:: Data extract

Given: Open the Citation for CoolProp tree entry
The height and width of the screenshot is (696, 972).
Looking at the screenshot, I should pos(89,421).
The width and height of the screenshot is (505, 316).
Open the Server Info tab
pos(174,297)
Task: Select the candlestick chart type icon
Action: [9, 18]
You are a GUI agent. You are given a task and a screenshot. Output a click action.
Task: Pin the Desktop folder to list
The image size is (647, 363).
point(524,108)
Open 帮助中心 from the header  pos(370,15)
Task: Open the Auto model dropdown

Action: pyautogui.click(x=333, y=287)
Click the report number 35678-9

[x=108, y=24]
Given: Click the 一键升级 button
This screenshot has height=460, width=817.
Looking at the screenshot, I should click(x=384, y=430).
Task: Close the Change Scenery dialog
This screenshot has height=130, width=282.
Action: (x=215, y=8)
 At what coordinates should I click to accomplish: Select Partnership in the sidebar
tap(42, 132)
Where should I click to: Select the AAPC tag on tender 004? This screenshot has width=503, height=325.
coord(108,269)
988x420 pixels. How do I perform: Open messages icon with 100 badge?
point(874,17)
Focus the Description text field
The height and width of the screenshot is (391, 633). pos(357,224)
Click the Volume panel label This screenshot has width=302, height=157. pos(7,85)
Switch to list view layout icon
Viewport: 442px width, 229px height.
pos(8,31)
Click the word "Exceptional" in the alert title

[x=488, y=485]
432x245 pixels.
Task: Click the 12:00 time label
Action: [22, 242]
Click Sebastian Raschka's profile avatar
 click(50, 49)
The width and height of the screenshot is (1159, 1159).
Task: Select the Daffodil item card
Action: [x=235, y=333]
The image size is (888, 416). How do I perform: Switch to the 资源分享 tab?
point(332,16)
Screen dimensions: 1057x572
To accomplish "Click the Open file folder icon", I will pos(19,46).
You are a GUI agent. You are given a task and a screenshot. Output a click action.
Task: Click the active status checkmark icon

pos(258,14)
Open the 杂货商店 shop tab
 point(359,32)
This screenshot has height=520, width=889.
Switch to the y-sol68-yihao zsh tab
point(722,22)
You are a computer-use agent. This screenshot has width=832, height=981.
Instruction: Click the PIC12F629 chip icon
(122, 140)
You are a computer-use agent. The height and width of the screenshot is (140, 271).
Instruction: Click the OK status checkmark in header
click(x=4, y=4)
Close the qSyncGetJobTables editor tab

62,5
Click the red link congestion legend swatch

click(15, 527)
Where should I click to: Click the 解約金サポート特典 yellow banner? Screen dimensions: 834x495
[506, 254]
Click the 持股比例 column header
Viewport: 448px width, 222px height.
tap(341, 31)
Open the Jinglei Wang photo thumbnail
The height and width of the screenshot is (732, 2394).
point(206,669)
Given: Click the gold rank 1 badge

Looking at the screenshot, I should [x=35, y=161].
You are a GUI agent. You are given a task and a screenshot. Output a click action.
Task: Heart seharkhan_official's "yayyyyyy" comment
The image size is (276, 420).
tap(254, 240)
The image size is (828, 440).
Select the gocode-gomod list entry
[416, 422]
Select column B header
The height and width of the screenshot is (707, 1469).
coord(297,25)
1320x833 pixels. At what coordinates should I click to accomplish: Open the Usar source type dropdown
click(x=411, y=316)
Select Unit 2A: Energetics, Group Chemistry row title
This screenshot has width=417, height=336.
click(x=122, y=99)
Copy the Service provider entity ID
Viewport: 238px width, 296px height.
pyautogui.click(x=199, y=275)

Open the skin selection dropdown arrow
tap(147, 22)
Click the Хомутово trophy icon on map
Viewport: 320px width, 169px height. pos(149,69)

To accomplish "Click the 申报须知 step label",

::::

**Your instructions**
Please output the entries above, every line exactly as it reads.

**Solution to this task**
Given: Open the Citation for CoolProp tree entry
The height and width of the screenshot is (696, 972).
Looking at the screenshot, I should pos(89,421).
The width and height of the screenshot is (505, 316).
Open the Server Info tab
pos(174,297)
Task: Select the candlestick chart type icon
Action: [9, 18]
You are a GUI agent. You are given a task and a screenshot. Output a click action.
Task: Pin the Desktop folder to list
The image size is (647, 363).
point(524,108)
Open 帮助中心 from the header  pos(370,15)
Task: Open the Auto model dropdown

Action: pyautogui.click(x=333, y=287)
Click the report number 35678-9

[x=108, y=24]
Given: Click the 一键升级 button
This screenshot has height=460, width=817.
Looking at the screenshot, I should click(x=384, y=430).
Task: Close the Change Scenery dialog
This screenshot has height=130, width=282.
Action: (x=215, y=8)
 At what coordinates should I click to accomplish: Select Partnership in the sidebar
tap(42, 132)
Where should I click to: Select the AAPC tag on tender 004? This screenshot has width=503, height=325.
coord(108,269)
988x420 pixels. How do I perform: Open messages icon with 100 badge?
point(874,17)
Focus the Description text field
The height and width of the screenshot is (391, 633). pos(357,224)
Click the Volume panel label This screenshot has width=302, height=157. pos(7,85)
Switch to list view layout icon
Viewport: 442px width, 229px height.
pos(8,31)
Click the word "Exceptional" in the alert title

[x=488, y=485]
432x245 pixels.
Task: Click the 12:00 time label
Action: [22, 242]
Click Sebastian Raschka's profile avatar
 click(50, 49)
The width and height of the screenshot is (1159, 1159).
Task: Select the Daffodil item card
Action: [x=235, y=333]
The image size is (888, 416). How do I perform: Switch to the 资源分享 tab?
point(332,16)
Screen dimensions: 1057x572
To accomplish "Click the Open file folder icon", I will pos(19,46).
You are a GUI agent. You are given a task and a screenshot. Output a click action.
Task: Click the active status checkmark icon

pos(258,14)
Open the 杂货商店 shop tab
 point(359,32)
This screenshot has height=520, width=889.
Switch to the y-sol68-yihao zsh tab
point(722,22)
You are a computer-use agent. This screenshot has width=832, height=981.
Instruction: Click the PIC12F629 chip icon
(122, 140)
You are a computer-use agent. The height and width of the screenshot is (140, 271).
Instruction: Click the OK status checkmark in header
click(x=4, y=4)
Close the qSyncGetJobTables editor tab

62,5
Click the red link congestion legend swatch

click(15, 527)
Where should I click to: Click the 解約金サポート特典 yellow banner? Screen dimensions: 834x495
[506, 254]
Click the 持股比例 column header
Viewport: 448px width, 222px height.
tap(341, 31)
Open the Jinglei Wang photo thumbnail
The height and width of the screenshot is (732, 2394).
point(206,669)
Given: Click the gold rank 1 badge

Looking at the screenshot, I should [x=35, y=161].
You are a GUI agent. You are given a task and a screenshot. Output a click action.
Task: Heart seharkhan_official's "yayyyyyy" comment
The image size is (276, 420).
tap(254, 240)
The image size is (828, 440).
Select the gocode-gomod list entry
[416, 422]
Select column B header
The height and width of the screenshot is (707, 1469).
coord(297,25)
1320x833 pixels. At what coordinates should I click to accomplish: Open the Usar source type dropdown
click(x=411, y=316)
Select Unit 2A: Energetics, Group Chemistry row title
This screenshot has width=417, height=336.
click(x=122, y=99)
Copy the Service provider entity ID
Viewport: 238px width, 296px height.
pyautogui.click(x=199, y=275)

Open the skin selection dropdown arrow
tap(147, 22)
Click the Хомутово trophy icon on map
Viewport: 320px width, 169px height. pos(149,69)

To accomplish "Click the 申报须知 step label",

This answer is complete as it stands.